It's Not The Bell, It's The Bimodal That We Should Eliminate

Mike Mattos, a leader in professional learning communities, reminds educators that they must work to eliminate the "expectation that student achievement should plot across a bell-shaped curve". Of course, with the primary objective of "learning for all", a bell curve definitely points out that we are unsuccessful. The problem, however, is more serious than a bell curve. As Professor Massimo Boninsegni of Alberta pointed out years ago, a bimodal distribution is much more insidious.

A bimodal distribution

The above distribution can be seen in introductory science courses in college. A class with such a distribution can be divided into two groups. Oftentimes, the class is composed of two types of students: students who have taken advanced science courses in high school and students who have not. When such a distribution appears, it is apparent that some students are not seeing new material, while others are seeing topics for the first time. As someone who teaches an introductory chemistry course in college, I find that it is important to teach chemistry at the college level, different from high school, to avoid a bimodal distribution. I guess, I somewhat succeed. Here, for instance, is the grade distribution in a class I taught:

Fortunately, there is only one mode, and it is in the 90's.

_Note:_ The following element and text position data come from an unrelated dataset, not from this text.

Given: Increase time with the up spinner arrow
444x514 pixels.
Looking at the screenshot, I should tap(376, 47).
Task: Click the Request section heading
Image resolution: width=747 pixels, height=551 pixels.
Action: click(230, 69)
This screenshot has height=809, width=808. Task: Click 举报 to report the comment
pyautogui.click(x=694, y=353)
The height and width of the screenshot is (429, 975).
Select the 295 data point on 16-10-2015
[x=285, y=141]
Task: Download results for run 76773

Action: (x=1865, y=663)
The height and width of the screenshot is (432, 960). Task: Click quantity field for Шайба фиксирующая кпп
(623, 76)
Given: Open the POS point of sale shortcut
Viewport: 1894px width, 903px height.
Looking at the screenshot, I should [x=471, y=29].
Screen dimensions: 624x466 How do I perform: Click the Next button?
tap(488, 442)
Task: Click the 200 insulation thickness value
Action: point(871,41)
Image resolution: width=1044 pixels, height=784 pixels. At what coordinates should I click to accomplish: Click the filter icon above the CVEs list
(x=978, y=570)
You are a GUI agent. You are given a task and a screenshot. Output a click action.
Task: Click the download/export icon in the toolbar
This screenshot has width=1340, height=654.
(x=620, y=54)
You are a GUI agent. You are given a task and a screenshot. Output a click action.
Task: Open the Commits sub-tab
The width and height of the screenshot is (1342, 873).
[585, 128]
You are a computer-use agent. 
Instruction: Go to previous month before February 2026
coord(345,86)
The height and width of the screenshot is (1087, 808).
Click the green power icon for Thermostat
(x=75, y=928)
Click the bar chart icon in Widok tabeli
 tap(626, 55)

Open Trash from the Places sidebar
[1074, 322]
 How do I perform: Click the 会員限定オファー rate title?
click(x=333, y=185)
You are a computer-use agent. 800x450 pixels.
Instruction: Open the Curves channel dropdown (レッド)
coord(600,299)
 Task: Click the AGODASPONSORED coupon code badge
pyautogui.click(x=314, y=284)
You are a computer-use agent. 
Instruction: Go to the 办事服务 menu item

Sadly, the bimodal distribution can become preponderant if we continue with our current mindset of advanced academics in K-12. There is obviously nothing wrong with providing opportunities for students to take advanced courses. These opportunities, however, should be tailored to a student's interest and not on some notion that a student is gifted. When we classify students according to their interests we become more intentional with our teaching. On the other hand, when we classify students according to how "smart" we think they are, the genuine purpose of teaching disappears. We are not perfect and we may not able to avoid the bell curve or normal distribution, but we must ditch the bimodal distribution especially when this bimodal distribution is correlated with family income or race.